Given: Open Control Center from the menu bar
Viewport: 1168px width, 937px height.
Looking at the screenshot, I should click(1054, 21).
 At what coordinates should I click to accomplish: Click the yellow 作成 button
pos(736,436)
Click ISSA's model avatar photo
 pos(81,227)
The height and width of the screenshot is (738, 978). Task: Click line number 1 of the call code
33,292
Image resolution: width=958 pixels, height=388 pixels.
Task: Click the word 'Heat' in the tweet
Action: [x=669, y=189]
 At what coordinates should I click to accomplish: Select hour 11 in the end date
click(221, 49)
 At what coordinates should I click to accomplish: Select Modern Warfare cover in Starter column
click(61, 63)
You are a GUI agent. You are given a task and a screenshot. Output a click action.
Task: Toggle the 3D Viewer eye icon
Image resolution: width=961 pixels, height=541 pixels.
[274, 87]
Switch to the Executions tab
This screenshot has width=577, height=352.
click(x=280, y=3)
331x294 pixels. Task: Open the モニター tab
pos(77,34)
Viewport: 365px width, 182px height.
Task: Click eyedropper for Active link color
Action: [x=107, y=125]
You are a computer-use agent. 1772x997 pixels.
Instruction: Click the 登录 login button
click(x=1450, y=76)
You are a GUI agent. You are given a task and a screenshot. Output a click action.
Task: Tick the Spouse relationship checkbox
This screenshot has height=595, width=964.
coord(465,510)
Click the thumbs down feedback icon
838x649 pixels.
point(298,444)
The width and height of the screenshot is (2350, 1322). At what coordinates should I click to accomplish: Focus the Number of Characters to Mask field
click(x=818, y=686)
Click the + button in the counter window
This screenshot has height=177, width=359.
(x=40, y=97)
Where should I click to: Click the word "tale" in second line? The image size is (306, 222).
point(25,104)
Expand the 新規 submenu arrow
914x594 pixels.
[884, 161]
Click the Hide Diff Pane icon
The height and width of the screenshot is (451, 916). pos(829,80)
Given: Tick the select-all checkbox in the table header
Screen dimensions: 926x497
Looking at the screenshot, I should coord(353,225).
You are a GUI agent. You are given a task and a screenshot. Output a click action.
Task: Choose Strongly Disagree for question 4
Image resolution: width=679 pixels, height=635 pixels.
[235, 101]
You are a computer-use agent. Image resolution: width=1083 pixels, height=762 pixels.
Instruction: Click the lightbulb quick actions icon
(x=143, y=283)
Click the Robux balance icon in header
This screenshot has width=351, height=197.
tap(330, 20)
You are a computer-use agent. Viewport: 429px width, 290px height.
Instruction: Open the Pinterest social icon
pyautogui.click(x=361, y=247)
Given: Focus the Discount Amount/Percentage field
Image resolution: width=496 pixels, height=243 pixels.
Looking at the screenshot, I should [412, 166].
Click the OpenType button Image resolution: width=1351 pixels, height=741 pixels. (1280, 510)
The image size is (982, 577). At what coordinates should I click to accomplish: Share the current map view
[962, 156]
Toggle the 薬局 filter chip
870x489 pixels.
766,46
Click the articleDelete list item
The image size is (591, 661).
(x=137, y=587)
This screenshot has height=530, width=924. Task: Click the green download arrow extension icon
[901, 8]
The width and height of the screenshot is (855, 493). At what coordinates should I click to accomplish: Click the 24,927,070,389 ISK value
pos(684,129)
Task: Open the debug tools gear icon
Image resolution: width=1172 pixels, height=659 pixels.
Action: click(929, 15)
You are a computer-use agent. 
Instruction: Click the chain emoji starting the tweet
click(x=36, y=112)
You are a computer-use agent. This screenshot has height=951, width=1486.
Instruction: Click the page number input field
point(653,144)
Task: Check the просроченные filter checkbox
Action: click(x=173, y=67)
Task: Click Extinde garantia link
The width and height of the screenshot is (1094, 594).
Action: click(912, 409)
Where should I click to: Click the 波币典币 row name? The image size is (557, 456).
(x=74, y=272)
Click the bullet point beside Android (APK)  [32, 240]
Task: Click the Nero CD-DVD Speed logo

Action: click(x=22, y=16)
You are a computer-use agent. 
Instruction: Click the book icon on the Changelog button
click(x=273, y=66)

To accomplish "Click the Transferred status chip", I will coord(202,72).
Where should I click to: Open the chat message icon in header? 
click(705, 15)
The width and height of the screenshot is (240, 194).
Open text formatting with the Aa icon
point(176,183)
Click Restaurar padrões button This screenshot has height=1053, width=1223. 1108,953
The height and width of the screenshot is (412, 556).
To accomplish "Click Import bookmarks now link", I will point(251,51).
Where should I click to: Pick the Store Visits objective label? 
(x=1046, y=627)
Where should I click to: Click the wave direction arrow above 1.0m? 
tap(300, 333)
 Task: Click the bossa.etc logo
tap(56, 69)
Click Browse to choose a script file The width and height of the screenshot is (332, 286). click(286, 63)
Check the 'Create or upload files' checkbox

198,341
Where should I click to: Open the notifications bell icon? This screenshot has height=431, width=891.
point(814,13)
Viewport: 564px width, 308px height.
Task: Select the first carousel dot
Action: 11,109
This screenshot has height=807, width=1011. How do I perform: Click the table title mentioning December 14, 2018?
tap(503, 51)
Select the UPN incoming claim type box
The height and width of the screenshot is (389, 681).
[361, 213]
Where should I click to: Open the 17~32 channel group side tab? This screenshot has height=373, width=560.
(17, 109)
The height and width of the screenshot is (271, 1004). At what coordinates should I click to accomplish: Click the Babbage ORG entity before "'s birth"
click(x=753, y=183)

● **What to do**
Rewrite the listing above with every occurrence of "At what coordinates should I click to accomplish" changed to "Where should I click to complete", leaving all other text as it is.

● **Exercise solution**
Given: Open Control Center from the menu bar
Viewport: 1168px width, 937px height.
Looking at the screenshot, I should click(1054, 21).
 Where should I click to complete: Click the yellow 作成 button
pos(736,436)
Click ISSA's model avatar photo
 pos(81,227)
The height and width of the screenshot is (738, 978). Task: Click line number 1 of the call code
33,292
Image resolution: width=958 pixels, height=388 pixels.
Task: Click the word 'Heat' in the tweet
Action: [x=669, y=189]
 Where should I click to complete: Select hour 11 in the end date
click(221, 49)
 Where should I click to complete: Select Modern Warfare cover in Starter column
click(61, 63)
You are a GUI agent. You are given a task and a screenshot. Output a click action.
Task: Toggle the 3D Viewer eye icon
Image resolution: width=961 pixels, height=541 pixels.
[274, 87]
Switch to the Executions tab
This screenshot has width=577, height=352.
click(x=280, y=3)
331x294 pixels. Task: Open the モニター tab
pos(77,34)
Viewport: 365px width, 182px height.
Task: Click eyedropper for Active link color
Action: [x=107, y=125]
You are a computer-use agent. 1772x997 pixels.
Instruction: Click the 登录 login button
click(x=1450, y=76)
You are a GUI agent. You are given a task and a screenshot. Output a click action.
Task: Tick the Spouse relationship checkbox
This screenshot has height=595, width=964.
coord(465,510)
Click the thumbs down feedback icon
838x649 pixels.
point(298,444)
The width and height of the screenshot is (2350, 1322). Where should I click to complete: Focus the Number of Characters to Mask field
click(x=818, y=686)
Click the + button in the counter window
This screenshot has height=177, width=359.
(x=40, y=97)
Where should I click to: Click the word "tale" in second line? The image size is (306, 222).
point(25,104)
Expand the 新規 submenu arrow
914x594 pixels.
[884, 161]
Click the Hide Diff Pane icon
The height and width of the screenshot is (451, 916). pos(829,80)
Given: Tick the select-all checkbox in the table header
Screen dimensions: 926x497
Looking at the screenshot, I should coord(353,225).
You are a GUI agent. You are given a task and a screenshot. Output a click action.
Task: Choose Strongly Disagree for question 4
Image resolution: width=679 pixels, height=635 pixels.
[235, 101]
You are a computer-use agent. Image resolution: width=1083 pixels, height=762 pixels.
Instruction: Click the lightbulb quick actions icon
(x=143, y=283)
Click the Robux balance icon in header
This screenshot has width=351, height=197.
tap(330, 20)
You are a computer-use agent. Viewport: 429px width, 290px height.
Instruction: Open the Pinterest social icon
pyautogui.click(x=361, y=247)
Given: Focus the Discount Amount/Percentage field
Image resolution: width=496 pixels, height=243 pixels.
Looking at the screenshot, I should [412, 166].
Click the OpenType button Image resolution: width=1351 pixels, height=741 pixels. (1280, 510)
The image size is (982, 577). Where should I click to complete: Share the current map view
[962, 156]
Toggle the 薬局 filter chip
870x489 pixels.
766,46
Click the articleDelete list item
The image size is (591, 661).
(x=137, y=587)
This screenshot has height=530, width=924. Task: Click the green download arrow extension icon
[901, 8]
The width and height of the screenshot is (855, 493). Where should I click to complete: Click the 24,927,070,389 ISK value
pos(684,129)
Task: Open the debug tools gear icon
Image resolution: width=1172 pixels, height=659 pixels.
Action: click(929, 15)
You are a computer-use agent. 
Instruction: Click the chain emoji starting the tweet
click(x=36, y=112)
You are a computer-use agent. This screenshot has height=951, width=1486.
Instruction: Click the page number input field
point(653,144)
Task: Check the просроченные filter checkbox
Action: click(x=173, y=67)
Task: Click Extinde garantia link
The width and height of the screenshot is (1094, 594).
Action: click(912, 409)
Where should I click to: Click the 波币典币 row name? The image size is (557, 456).
(x=74, y=272)
Click the bullet point beside Android (APK)  [32, 240]
Task: Click the Nero CD-DVD Speed logo

Action: click(x=22, y=16)
You are a computer-use agent. 
Instruction: Click the book icon on the Changelog button
click(x=273, y=66)

To accomplish "Click the Transferred status chip", I will coord(202,72).
Where should I click to: Open the chat message icon in header? 
click(705, 15)
The width and height of the screenshot is (240, 194).
Open text formatting with the Aa icon
point(176,183)
Click Restaurar padrões button This screenshot has height=1053, width=1223. 1108,953
The height and width of the screenshot is (412, 556).
To accomplish "Click Import bookmarks now link", I will point(251,51).
Where should I click to: Pick the Store Visits objective label? 
(x=1046, y=627)
Where should I click to: Click the wave direction arrow above 1.0m? 
tap(300, 333)
 Task: Click the bossa.etc logo
tap(56, 69)
Click Browse to choose a script file The width and height of the screenshot is (332, 286). click(286, 63)
Check the 'Create or upload files' checkbox

198,341
Where should I click to: Open the notifications bell icon? This screenshot has height=431, width=891.
point(814,13)
Viewport: 564px width, 308px height.
Task: Select the first carousel dot
Action: 11,109
This screenshot has height=807, width=1011. How do I perform: Click the table title mentioning December 14, 2018?
tap(503, 51)
Select the UPN incoming claim type box
The height and width of the screenshot is (389, 681).
[361, 213]
Where should I click to: Open the 17~32 channel group side tab? This screenshot has height=373, width=560.
(17, 109)
The height and width of the screenshot is (271, 1004). Where should I click to complete: Click the Babbage ORG entity before "'s birth"
click(x=753, y=183)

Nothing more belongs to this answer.